Uma organização criminosa suspeita de desviar R$ 5 milhões em combustíveis é o alvo da Operação Sangria, deflagrada nesta segunda-feira (2). A Polícia Civil de São Paulo, com apoio de equipes mineiras, cumpriu mandados em Uberlândia, Ituiutaba e Monte Alegre de Minas. O grupo realizava a perfuração de dutos para furtar gasolina e diesel, abastecendo o mercado ilegal em diversos estados.
Esquema criminoso em Minas e no interior paulista
A ofensiva policial busca desarticular uma estrutura especializada no escoamento de materiais furtados. Segundo as investigações, os criminosos perfuravam tubulações para retirar o combustível diretamente da fonte. Em seguida, transportavam o produto para venda ilegal em estados como Goiás e Tocantins.
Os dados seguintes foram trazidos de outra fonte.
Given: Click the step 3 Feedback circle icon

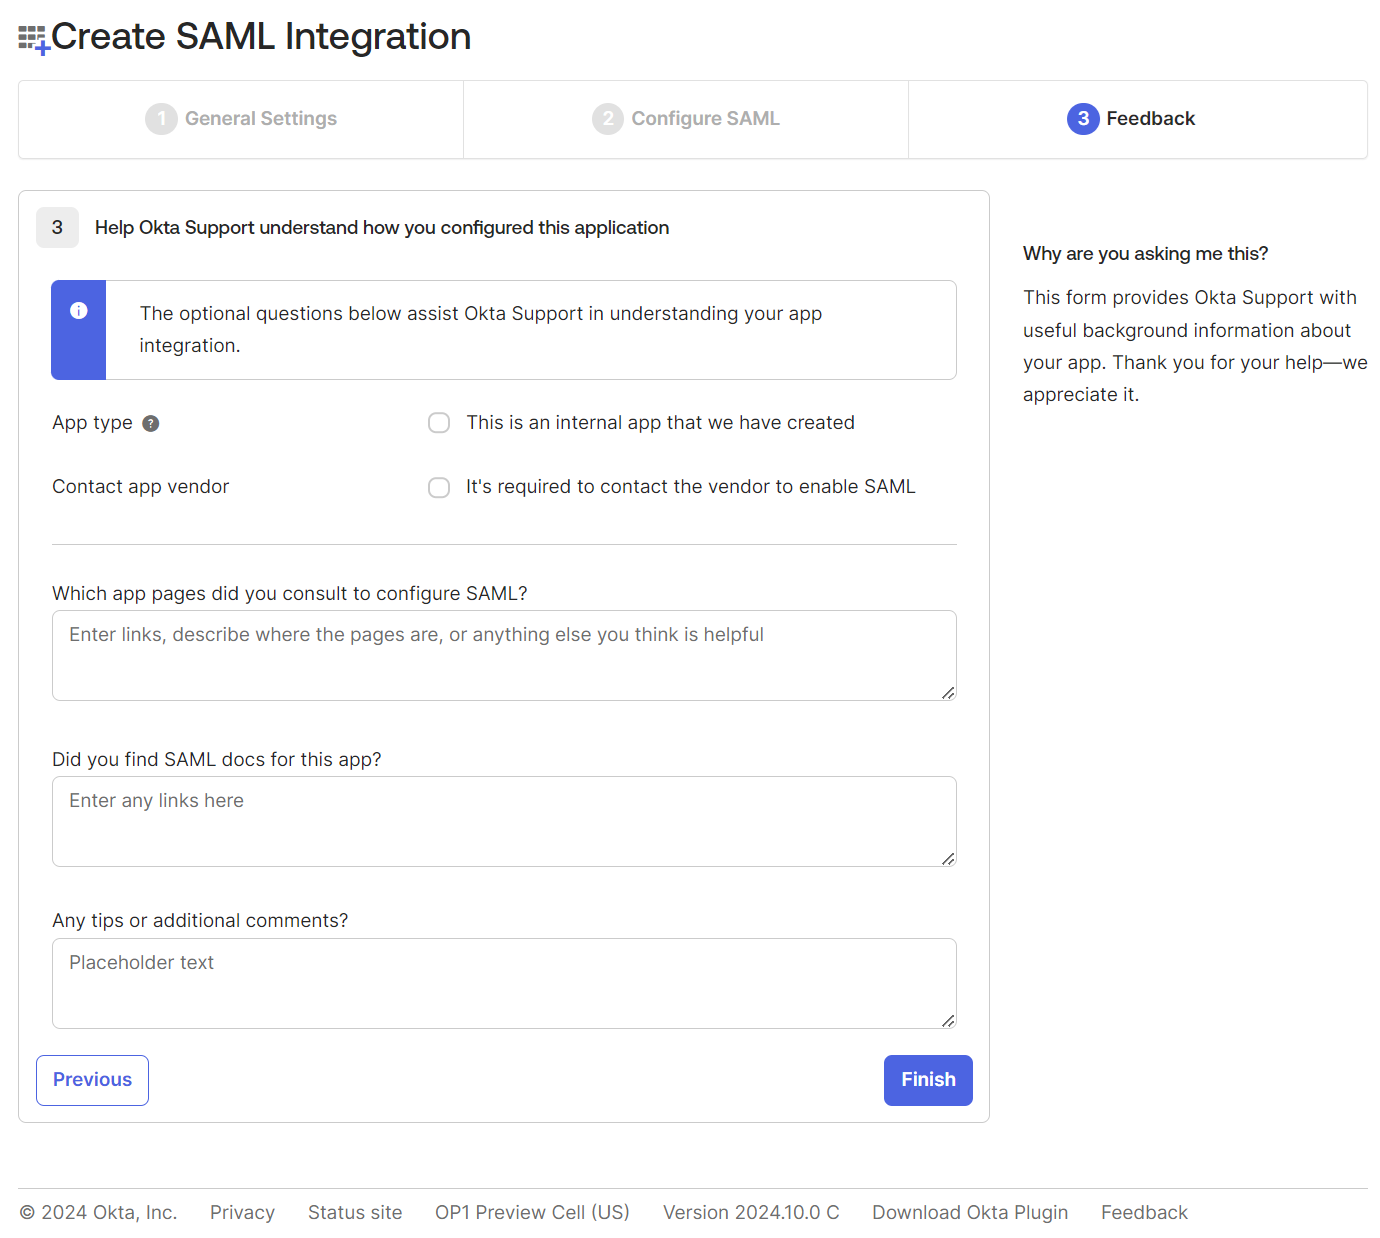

No Triângulo Mineiro, os municípios de Uberlândia e Ituiutaba serviam como pontos estratégicos para a logística da quadrilha. Além dos prejuízos financeiros, a prática causava danos estruturais graves e riscos ambientais severos nas regiões exploradas.
Combustível era “lavado” e vendido em postos
A investigação revelou que o material furtado não ficava restrito ao mercado clandestino. O grupo utilizava distribuidoras para “lavar” o produto, inserindo o combustível na cadeia econômica comum. Dessa forma, a gasolina e o diesel roubados chegavam às bombas de postos, misturando-se ao produto legalizado.
Até o momento, a Justiça autorizou nove prisões temporárias e 13 mandados de busca e apreensão. Sete pessoas já foram presas, incluindo um empresário do setor em Campinas (SP). Policiais apreenderam celulares e equipamentos tecnológicos que serão analisados para identificar outros integrantes do esquema.
O rombo financeiro estimado em R$ 5 milhões engloba o valor do produto subtraído e os custos de reparo nas tubulações danificadas. A operação segue em andamento para localizar dois suspeitos que permanecem foragidos.